- [EXTRACTED DATA]
▶

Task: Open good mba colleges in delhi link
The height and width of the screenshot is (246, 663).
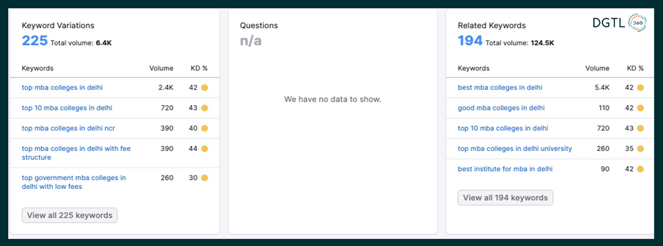Action: [501, 108]
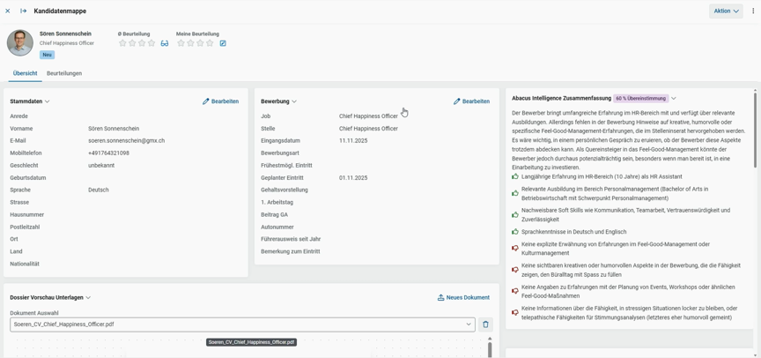The image size is (761, 358).
Task: Click the edit icon beside Meine Beurteilung
Action: [223, 43]
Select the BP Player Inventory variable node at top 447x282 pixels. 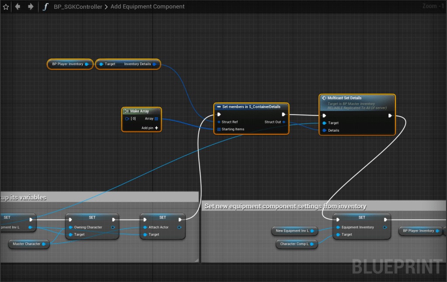(68, 64)
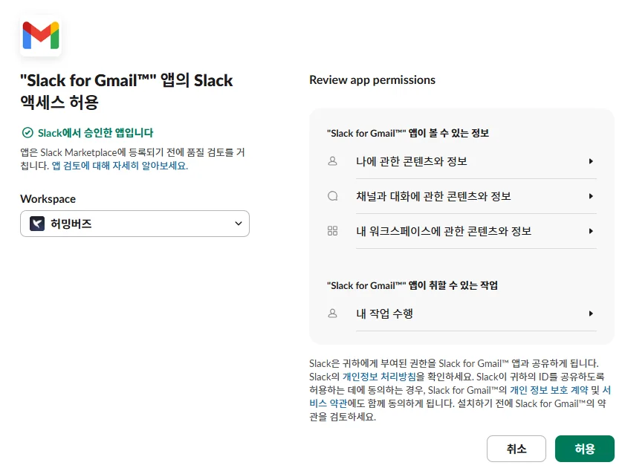Expand the 내 작업 수행 arrow

591,314
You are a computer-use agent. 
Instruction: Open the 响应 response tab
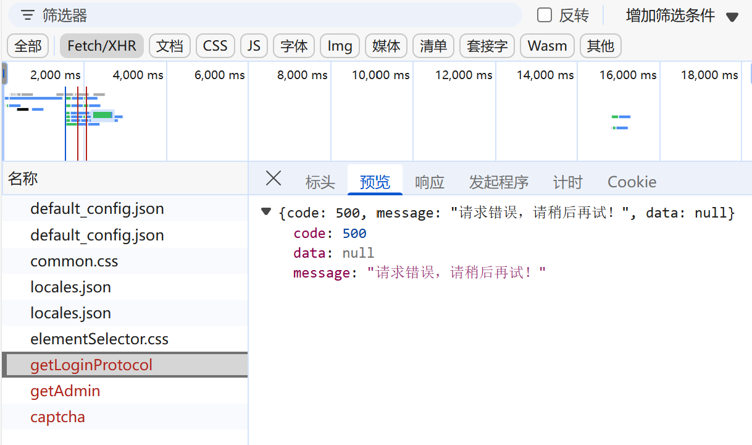pyautogui.click(x=429, y=182)
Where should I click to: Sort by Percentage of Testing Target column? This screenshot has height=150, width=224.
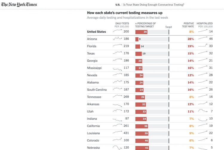point(145,25)
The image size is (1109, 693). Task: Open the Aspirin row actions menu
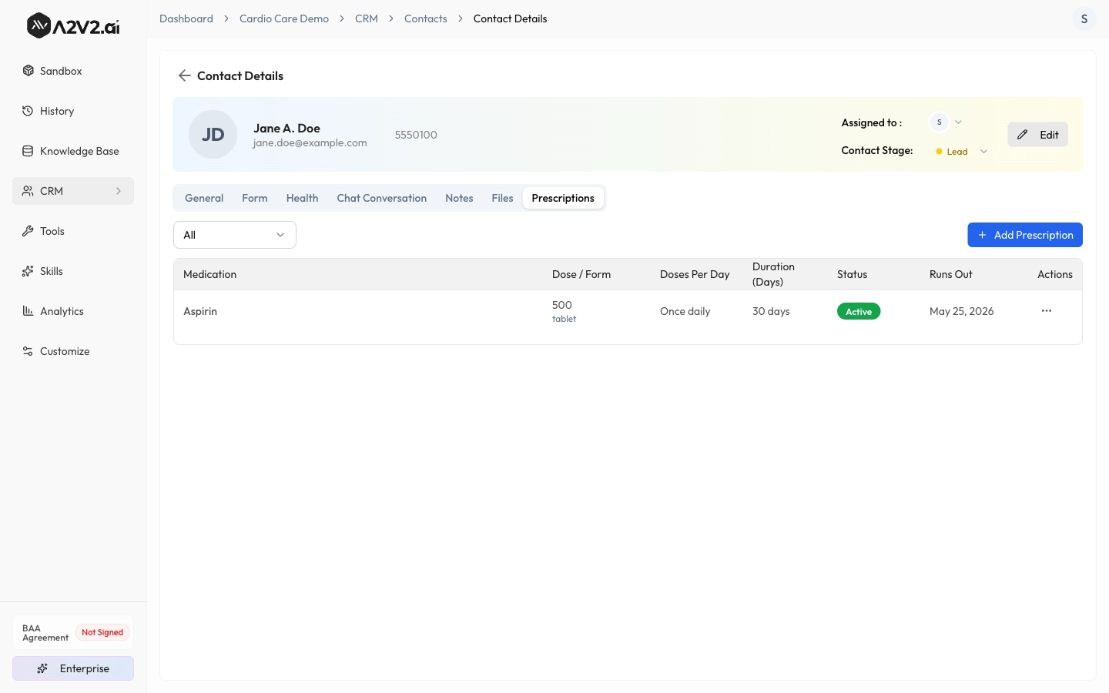click(1046, 311)
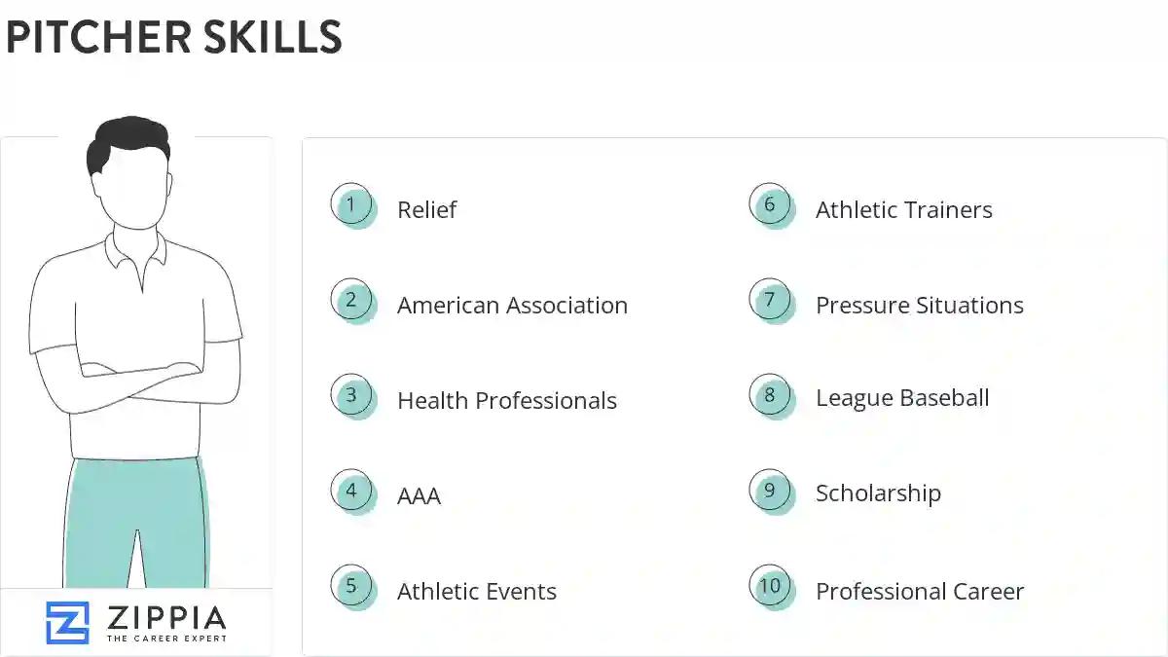The height and width of the screenshot is (657, 1168).
Task: Select the American Association skill text
Action: tap(512, 306)
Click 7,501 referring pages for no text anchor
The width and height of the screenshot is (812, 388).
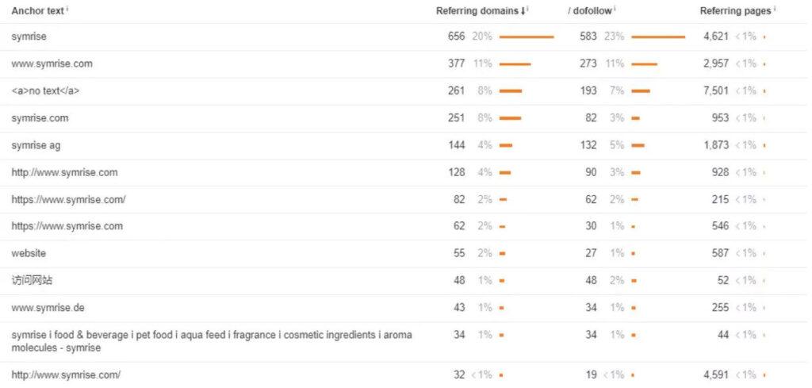(x=715, y=90)
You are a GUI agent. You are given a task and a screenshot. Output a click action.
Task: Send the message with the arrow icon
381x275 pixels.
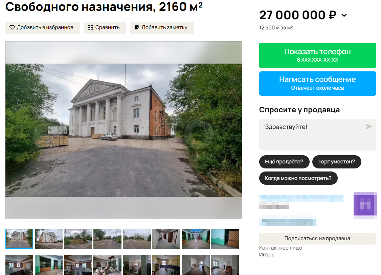click(x=368, y=127)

◀

- [TASK INSTRUCTIONS] For every line above that includes the string "agent", copy the line.

- [THE COMPLETED TASK]
You are a computer-use agent. 
You are a GUI agent. You are given a task and a screenshot. Output a click action.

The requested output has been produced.